Base legal: art. 1.245 do Código Civil
Vale a pena criar uma holding patrimonial para guardar imóveis?

Depende do perfil do investidor, do volume de ativos e dos objetivos familiares e fiscais. A holding patrimonial pode separar o risco operacional do patrimônio imobiliário, facilitar a sucessão por meio de doação de cotas com cláusulas protetivas e, em determinados cenários, ser tributariamente mais eficiente do que a detenção direta em pessoa física. No entanto, a estrutura tem custos de constituição, manutenção contábil e pode não compensar para volumes menores de patrimônio. A decisão exige análise jurídica e contábil conjunta.

Base legal: Código Civil — autonomia patrimonial da pessoa jurídica; Lei 6.404/1976
O contrato de gaveta protege o comprador juridicamente?

O contrato de gaveta — instrumento particular de compra e venda não registrado — gera apenas um direito pessoal: o de exigir do vendedor a outorga da escritura pública e o registro no CRI. Ele não transfere a propriedade, não é oponível a terceiros e não aparece na matrícula do imóvel. Se o vendedor falecer, tiver dívidas ou o imóvel for penhorado, o comprador com contrato de gaveta enfrentará dificuldades para demonstrar que o imóvel não pertence mais ao vendedor. A regularização pode ser feita por adjudicação compulsória ou usucapião, conforme o caso.

Base legal: arts. 1.417 e 1.418 do Código Civil; art. 216-B da Lei de Registros Públicos
Como o STJ definiu a base de cálculo do ITBI?

O STJ consolidou que a base de cálculo do ITBI é o valor de mercado do imóvel, individualmente determinado. Essa base não está vinculada automaticamente ao valor venal usado para cálculo do IPTU. O município pode questionar o valor declarado, mas precisa demonstrar tecnicamente que ele diverge do valor de mercado — não pode simplesmente substituir o valor da operação pelo valor do IPTU. Além disso, o fato gerador do ITBI é o registro no CRI, não a assinatura da escritura, o que torna inconstitucional a cobrança antecipada como condição para lavrar o documento.

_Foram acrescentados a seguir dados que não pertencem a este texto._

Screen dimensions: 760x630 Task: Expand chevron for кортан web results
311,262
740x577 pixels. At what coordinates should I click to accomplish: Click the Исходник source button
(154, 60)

Base legal: art. 156, II, da Constituição Federal; STJ Tema 1.113 (2022); LC 227/2026
O que é cadeia dominial e por que ela importa antes de comprar?

Cadeia dominial é o histórico completo de transmissões de propriedade de um imóvel desde o seu primeiro registro. Quando essa cadeia tem lacunas — um proprietário falecido sem inventário, uma transmissão feita apenas por contrato sem registro, um registro cancelado sem substituição — o imóvel carrega um risco jurídico que não aparece na visita física. O princípio da continuidade registral exige que o transmitente conste como proprietário na matrícula no momento da venda. Se essa condição não estiver satisfeita, o novo título não pode ser registrado e o comprador fica impossibilitado de formalizar a propriedade em seu nome.

Base legal: arts. 212 a 214 da Lei de Registros Públicos; princípio da continuidade — STJ
Dívidas de IPTU do imóvel que comprei ficam com o vendedor?

Não necessariamente. O Código Tributário Nacional prevê que os créditos tributários relativos ao imóvel se sub-rogam no adquirente. Isso significa que o comprador pode herdar dívidas de IPTU do vendedor, mesmo que não tenha gerado esses débitos. Por isso, verificar a existência de débitos fiscais sobre o imóvel antes de fechar o negócio é parte obrigatória de qualquer due diligence imobiliária. Certidões de débito municipal devem ser exigidas antes da assinatura do contrato definitivo.

Base legal: art. 130 do Código Tributário Nacional
Como regularizar um imóvel que está só com contrato de compra e venda e o vendedor já faleceu?

Quando o vendedor faleceu sem assinar a escritura, o caminho mais comum é a adjudicação compulsória judicial ou extrajudicial, dirigida ao espólio ou aos herdeiros do vendedor. A via extrajudicial, regulamentada pela Lei de Registros Públicos após a Lei 14.382/2022, permite resolver o caso no cartório se não houver impugnação dos herdeiros notificados. Havendo resistência ou impossibilidade de localizar os herdeiros, a via judicial se torna necessária. Se o comprador possui posse prolongada e ininterrupta do imóvel, a usucapião também pode ser avaliada como alternativa. O melhor caminho depende das circunstâncias específicas do caso.

Base legal: arts. 1.417 e 1.418 do CC; art. 216-B da LRP; Provimento CNJ 150/2023

Cada situação patrimonial tem particularidades que influenciam diretamente o caminho jurídico mais adequado.